Find the line with "You are a computer-use agent. 382x176 pixels." in the records below. Copy it and every line after it, up to and including the line with "Task: Select the USB icon in the sidebar".
Records shown START
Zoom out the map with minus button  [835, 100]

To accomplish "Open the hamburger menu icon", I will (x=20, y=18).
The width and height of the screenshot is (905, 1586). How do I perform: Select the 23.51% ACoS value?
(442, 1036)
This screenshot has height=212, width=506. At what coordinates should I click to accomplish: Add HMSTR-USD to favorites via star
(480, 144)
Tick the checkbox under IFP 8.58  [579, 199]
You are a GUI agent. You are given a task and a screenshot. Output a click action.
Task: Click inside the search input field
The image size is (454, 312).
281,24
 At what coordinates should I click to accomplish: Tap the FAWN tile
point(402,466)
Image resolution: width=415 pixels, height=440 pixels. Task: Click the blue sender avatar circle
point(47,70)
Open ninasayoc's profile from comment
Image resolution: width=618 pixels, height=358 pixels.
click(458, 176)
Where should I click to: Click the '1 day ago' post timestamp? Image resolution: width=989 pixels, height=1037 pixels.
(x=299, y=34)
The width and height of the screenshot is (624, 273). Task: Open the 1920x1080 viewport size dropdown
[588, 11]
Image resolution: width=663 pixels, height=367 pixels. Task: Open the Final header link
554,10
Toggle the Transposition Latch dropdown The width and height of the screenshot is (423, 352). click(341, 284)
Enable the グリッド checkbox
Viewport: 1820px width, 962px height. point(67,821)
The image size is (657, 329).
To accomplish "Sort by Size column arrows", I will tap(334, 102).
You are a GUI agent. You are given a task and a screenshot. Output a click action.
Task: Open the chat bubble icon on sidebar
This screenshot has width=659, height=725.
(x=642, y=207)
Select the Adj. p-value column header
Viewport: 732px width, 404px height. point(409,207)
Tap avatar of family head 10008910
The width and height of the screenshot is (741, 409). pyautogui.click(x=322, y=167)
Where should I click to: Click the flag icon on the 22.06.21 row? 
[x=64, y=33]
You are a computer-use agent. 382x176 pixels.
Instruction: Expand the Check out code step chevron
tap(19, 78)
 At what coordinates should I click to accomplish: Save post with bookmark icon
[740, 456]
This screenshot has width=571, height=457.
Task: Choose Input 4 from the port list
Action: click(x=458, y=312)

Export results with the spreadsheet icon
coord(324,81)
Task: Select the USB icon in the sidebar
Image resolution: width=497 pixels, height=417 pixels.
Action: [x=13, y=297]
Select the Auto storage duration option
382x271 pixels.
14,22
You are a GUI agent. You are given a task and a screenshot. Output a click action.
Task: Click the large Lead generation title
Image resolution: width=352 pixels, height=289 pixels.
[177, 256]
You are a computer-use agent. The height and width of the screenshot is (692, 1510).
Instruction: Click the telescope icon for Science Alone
Records shown END
_Result of the task_
You are a computer-use agent. 382x176 pixels.
Instruction: Expand the Check out code step chevron
tap(19, 78)
 At what coordinates should I click to accomplish: Save post with bookmark icon
[740, 456]
This screenshot has width=571, height=457.
Task: Choose Input 4 from the port list
Action: click(x=458, y=312)

Export results with the spreadsheet icon
coord(324,81)
Task: Select the USB icon in the sidebar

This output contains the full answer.